> BRIEF A: Copy the part of the article on relocated rural Black churches from "The church, Harvey’s" up to and including "to travel it.".

> PASSAGE SHOWN:
Jim Crow Forced Rural Black Churches to Move: A UNC Project is Finding the Roads Back
BY CATHERINE YORK
Correspondent
DECEMBER 26, 2017 10:35 AM
HILLSBOROUGH Harold Russell’s great-grandfather is buried in a forgotten cemetery where the graves’ markers have long since disappeared. Only the foundation remains of the neighboring chapel.
The church, Harvey’s Chapel, moved to a new site in the 1930s.Since then, much of the congregation has forgotten or never heard of the original chapel and its cemetery, but Russell hopes to change that.
Harvey’s Chapel is one of several African-American churches across rural North Carolina that had to relocate during the Jim Crow era once the county excluded its access road, originally built for wagons, from regular road maintenance and cars with low unercarriages came into use.
“It became so treacherous to get to the church,” Russell said.“That road was terribly bad. I’m sure that’s why the church site was given up.”
Now, the road is grown over with ground-level brush, moss and ferns. No trees larger than saplings grow in the old road because the dirt is too packed from the wagons, animals and cars that used to travel it.
Over 10 years ago, Russell read a newspaper story about local historian Tom Magnuson and called him to help locate the old church site and cemetery, about a quarter-mile from the Moorefield Plantation.
Magnuson, trained as a military historian, founded the Trading Path Association to find and map old trade routes. He has found four churches, like Harvey’s Chapel, within five miles of Hillsborough that relocated because of unmaintained roads.
Russell knew the chapel and cemetery were near a ford by the Moorefields plantation, so Magnuson and he followed a trail from the plantation to Seven Mile Creek and walked along the bank until Magnuson spotted the ford and the old road bed.
After following the road about 200 yards, they found the cemetery and original chapel site.
Back Ways Project
Russell, 83, is the third generation to attend Harvey’s Chapel. His mother’s family worshipped at the original church, and his great-grandfather helped found it. Russell and his uncle are now some of the only congregation members who know how to find the old church site.
After helping Russell, Magnuson connected with the Center for Study of the American South at UNC-Chapel Hill and began working with its oral history program interviewing members of African-American churches that had moved when roads were closed.
In 2013, the center founded the Back Ways Project within its Southern Oral History Program. The project documents and shares the stories of southwest Hillsborough communities along rural backroads. The main focus is on the history of racial segregation in rural areas during the Jim Crow era.
Interviewing members of Harvey’s Chapel became one of their first projects.

> INFORMATION SHOWN:
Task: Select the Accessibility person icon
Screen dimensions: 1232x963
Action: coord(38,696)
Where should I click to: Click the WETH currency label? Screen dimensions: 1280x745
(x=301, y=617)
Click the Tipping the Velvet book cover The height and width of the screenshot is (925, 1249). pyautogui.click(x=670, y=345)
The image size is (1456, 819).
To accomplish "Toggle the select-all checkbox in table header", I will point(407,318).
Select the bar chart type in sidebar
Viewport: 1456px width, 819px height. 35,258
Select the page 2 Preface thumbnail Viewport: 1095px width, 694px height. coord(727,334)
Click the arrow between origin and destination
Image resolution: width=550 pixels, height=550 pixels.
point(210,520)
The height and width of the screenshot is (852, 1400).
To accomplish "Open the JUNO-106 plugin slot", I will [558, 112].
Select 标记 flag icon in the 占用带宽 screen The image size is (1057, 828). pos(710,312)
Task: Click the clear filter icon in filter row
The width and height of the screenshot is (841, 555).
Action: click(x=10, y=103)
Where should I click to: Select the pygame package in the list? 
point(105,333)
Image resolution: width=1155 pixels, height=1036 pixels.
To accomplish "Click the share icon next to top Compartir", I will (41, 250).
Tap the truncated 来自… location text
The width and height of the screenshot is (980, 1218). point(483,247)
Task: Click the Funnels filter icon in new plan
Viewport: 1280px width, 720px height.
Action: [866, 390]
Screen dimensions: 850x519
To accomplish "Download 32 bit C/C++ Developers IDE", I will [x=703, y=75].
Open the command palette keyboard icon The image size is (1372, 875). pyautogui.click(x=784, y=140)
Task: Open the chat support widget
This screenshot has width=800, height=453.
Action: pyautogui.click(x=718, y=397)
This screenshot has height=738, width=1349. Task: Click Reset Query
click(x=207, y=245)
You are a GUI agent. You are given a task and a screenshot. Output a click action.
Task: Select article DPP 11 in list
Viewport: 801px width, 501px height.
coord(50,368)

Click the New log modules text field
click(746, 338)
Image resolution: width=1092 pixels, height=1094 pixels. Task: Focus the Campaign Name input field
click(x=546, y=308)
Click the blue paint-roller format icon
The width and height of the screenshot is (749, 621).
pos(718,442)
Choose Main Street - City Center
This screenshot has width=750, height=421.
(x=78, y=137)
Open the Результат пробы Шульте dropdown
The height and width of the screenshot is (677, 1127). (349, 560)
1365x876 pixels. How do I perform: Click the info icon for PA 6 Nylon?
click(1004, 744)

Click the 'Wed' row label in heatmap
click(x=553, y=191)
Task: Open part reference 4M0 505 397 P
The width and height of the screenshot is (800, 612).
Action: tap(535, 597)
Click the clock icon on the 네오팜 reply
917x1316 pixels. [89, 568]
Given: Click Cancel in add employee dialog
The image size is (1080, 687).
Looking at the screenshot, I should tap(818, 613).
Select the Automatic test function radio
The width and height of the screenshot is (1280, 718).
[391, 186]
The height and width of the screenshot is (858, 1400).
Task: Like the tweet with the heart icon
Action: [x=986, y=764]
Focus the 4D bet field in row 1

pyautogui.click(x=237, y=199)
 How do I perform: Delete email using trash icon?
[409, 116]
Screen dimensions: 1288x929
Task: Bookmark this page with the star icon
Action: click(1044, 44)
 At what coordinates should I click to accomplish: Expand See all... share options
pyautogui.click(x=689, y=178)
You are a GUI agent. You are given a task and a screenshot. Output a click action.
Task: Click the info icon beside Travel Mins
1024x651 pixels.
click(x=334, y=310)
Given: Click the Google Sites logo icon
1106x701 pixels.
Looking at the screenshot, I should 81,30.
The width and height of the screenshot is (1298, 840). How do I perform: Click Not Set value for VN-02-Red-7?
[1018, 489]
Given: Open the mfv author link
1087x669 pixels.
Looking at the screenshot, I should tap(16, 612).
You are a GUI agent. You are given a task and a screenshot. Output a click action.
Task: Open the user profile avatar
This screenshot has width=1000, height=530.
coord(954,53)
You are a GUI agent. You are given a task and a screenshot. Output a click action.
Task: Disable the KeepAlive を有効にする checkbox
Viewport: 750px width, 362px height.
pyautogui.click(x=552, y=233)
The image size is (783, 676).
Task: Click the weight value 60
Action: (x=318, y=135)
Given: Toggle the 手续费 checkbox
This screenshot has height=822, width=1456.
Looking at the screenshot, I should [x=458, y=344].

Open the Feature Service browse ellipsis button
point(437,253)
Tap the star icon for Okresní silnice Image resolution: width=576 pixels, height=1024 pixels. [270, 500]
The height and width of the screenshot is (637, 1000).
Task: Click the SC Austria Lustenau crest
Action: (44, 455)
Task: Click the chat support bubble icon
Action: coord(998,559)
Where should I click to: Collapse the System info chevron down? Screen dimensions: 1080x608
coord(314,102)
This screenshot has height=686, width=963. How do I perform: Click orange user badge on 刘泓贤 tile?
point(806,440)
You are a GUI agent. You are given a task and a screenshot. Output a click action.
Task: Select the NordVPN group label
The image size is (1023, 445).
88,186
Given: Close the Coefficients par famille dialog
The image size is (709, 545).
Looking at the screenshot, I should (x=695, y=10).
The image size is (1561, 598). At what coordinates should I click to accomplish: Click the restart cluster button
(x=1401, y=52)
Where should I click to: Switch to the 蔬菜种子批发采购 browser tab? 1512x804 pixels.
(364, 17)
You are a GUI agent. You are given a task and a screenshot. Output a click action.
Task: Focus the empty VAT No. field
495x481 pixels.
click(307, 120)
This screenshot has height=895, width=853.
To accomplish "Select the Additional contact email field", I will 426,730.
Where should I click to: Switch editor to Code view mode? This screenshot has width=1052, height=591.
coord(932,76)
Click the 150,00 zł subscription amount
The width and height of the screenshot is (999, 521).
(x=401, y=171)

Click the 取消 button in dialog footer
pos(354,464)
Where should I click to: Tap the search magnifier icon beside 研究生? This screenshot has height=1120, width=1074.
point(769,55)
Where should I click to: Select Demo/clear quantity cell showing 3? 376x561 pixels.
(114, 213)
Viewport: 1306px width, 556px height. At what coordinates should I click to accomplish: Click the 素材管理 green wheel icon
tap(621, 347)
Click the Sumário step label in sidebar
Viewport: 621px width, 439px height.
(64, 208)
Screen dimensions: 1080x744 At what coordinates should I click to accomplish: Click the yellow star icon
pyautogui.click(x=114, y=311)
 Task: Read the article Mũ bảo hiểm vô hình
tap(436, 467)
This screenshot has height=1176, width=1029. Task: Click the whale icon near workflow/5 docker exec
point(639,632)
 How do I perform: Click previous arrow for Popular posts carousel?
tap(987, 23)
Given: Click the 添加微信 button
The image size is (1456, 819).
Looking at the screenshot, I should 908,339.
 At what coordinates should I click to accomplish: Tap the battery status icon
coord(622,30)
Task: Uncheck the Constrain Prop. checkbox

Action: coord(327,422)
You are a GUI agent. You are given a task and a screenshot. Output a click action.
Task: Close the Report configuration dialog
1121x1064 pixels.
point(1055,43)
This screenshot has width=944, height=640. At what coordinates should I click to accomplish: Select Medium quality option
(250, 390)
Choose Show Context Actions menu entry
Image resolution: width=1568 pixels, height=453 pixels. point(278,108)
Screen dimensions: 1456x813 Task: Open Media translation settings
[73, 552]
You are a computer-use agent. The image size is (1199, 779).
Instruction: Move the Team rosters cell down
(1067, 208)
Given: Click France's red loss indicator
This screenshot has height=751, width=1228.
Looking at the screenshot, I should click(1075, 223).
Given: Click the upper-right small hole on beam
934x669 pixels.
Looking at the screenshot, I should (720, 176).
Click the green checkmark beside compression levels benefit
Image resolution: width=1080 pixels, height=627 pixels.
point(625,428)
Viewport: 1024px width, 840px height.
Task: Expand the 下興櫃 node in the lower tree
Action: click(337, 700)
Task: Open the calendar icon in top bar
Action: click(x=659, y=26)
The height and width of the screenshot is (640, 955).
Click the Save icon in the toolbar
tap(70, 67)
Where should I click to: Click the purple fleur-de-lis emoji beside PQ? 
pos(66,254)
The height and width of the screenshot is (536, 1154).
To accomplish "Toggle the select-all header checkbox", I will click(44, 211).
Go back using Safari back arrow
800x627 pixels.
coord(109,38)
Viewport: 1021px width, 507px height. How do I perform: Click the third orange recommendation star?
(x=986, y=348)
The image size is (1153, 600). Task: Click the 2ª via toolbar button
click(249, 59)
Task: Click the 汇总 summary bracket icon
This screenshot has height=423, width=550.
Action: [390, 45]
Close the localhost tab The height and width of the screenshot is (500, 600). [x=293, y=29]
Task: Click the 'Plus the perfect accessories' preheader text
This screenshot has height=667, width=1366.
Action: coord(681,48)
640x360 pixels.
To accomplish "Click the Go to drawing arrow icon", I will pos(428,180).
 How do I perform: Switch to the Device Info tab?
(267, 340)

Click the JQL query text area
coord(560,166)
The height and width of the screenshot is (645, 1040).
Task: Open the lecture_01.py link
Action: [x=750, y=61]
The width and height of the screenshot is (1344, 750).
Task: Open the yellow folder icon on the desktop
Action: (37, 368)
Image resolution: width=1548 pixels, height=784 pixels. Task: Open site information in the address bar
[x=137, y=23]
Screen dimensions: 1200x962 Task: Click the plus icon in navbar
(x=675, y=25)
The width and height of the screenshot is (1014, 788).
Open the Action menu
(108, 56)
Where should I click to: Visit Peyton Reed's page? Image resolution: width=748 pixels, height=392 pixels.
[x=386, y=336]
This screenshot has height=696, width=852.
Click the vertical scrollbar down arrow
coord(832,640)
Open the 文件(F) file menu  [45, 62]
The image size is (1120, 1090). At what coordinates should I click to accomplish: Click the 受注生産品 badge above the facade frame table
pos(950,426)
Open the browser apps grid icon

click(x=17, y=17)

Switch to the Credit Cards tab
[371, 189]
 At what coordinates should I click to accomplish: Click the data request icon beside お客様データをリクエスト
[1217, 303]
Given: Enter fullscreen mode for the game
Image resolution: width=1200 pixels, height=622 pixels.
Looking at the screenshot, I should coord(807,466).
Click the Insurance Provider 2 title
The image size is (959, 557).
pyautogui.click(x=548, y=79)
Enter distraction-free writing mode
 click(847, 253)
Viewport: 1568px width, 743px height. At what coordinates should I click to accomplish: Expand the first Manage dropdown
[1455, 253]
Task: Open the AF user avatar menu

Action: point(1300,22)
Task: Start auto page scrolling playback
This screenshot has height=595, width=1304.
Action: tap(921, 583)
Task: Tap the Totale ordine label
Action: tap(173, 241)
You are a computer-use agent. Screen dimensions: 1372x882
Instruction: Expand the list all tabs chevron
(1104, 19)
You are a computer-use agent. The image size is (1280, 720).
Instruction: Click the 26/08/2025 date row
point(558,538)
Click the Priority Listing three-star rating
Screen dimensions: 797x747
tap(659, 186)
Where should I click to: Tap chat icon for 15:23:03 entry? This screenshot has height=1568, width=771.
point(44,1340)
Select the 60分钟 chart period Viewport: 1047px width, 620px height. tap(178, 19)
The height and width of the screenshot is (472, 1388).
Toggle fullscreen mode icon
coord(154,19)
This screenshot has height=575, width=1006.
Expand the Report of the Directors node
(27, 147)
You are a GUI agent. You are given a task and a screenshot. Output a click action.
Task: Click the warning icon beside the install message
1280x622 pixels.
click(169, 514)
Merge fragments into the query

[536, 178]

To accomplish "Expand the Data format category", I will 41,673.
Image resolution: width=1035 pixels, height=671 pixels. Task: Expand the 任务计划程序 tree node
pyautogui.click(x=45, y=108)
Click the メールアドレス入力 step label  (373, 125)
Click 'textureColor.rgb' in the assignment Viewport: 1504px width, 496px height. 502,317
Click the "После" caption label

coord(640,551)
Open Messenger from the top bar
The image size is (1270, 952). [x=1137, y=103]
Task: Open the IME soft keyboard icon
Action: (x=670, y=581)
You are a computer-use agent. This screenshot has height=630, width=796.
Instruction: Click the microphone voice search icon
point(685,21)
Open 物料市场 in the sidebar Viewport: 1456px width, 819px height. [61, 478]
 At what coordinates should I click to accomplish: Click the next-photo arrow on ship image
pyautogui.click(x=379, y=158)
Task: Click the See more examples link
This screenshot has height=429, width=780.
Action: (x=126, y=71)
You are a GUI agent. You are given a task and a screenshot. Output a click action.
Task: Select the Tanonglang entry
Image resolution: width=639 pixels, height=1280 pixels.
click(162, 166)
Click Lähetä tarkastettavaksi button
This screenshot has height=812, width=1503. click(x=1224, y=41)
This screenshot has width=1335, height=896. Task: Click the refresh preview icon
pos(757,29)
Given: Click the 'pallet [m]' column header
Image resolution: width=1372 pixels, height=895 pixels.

> BRIEF B: Rewrite the rows from their start up to and including the line with "Action: pyautogui.click(x=718, y=397)", putting "symbol" in place of "icon" and leaving everything else unchanged.

> FULL RESPONSE A:
The church, Harvey’s Chapel, moved to a new site in the 1930s.Since then, much of the congregation has forgotten or never heard of the original chapel and its cemetery, but Russell hopes to change that.
Harvey’s Chapel is one of several African-American churches across rural North Carolina that had to relocate during the Jim Crow era once the county excluded its access road, originally built for wagons, from regular road maintenance and cars with low unercarriages came into use.
“It became so treacherous to get to the church,” Russell said.“That road was terribly bad. I’m sure that’s why the church site was given up.”
Now, the road is grown over with ground-level brush, moss and ferns. No trees larger than saplings grow in the old road because the dirt is too packed from the wagons, animals and cars that used to travel it.

> FULL RESPONSE B:
Task: Select the Accessibility person symbol
Screen dimensions: 1232x963
Action: coord(38,696)
Where should I click to: Click the WETH currency label? Screen dimensions: 1280x745
(x=301, y=617)
Click the Tipping the Velvet book cover The height and width of the screenshot is (925, 1249). pyautogui.click(x=670, y=345)
The image size is (1456, 819).
To accomplish "Toggle the select-all checkbox in table header", I will point(407,318).
Select the bar chart type in sidebar
Viewport: 1456px width, 819px height. 35,258
Select the page 2 Preface thumbnail Viewport: 1095px width, 694px height. coord(727,334)
Click the arrow between origin and destination
Image resolution: width=550 pixels, height=550 pixels.
point(210,520)
The height and width of the screenshot is (852, 1400).
To accomplish "Open the JUNO-106 plugin slot", I will [558, 112].
Select 标记 flag symbol in the 占用带宽 screen The image size is (1057, 828). pos(710,312)
Task: Click the clear filter symbol in filter row
The width and height of the screenshot is (841, 555).
Action: click(x=10, y=103)
Where should I click to: Select the pygame package in the list? 
point(105,333)
Image resolution: width=1155 pixels, height=1036 pixels.
To accomplish "Click the share symbol next to top Compartir", I will (41, 250).
Tap the truncated 来自… location text
The width and height of the screenshot is (980, 1218). point(483,247)
Task: Click the Funnels filter symbol in new plan
Viewport: 1280px width, 720px height.
Action: [866, 390]
Screen dimensions: 850x519
To accomplish "Download 32 bit C/C++ Developers IDE", I will [x=703, y=75].
Open the command palette keyboard symbol The image size is (1372, 875). pyautogui.click(x=784, y=140)
Task: Open the chat support widget
This screenshot has width=800, height=453.
Action: pyautogui.click(x=718, y=397)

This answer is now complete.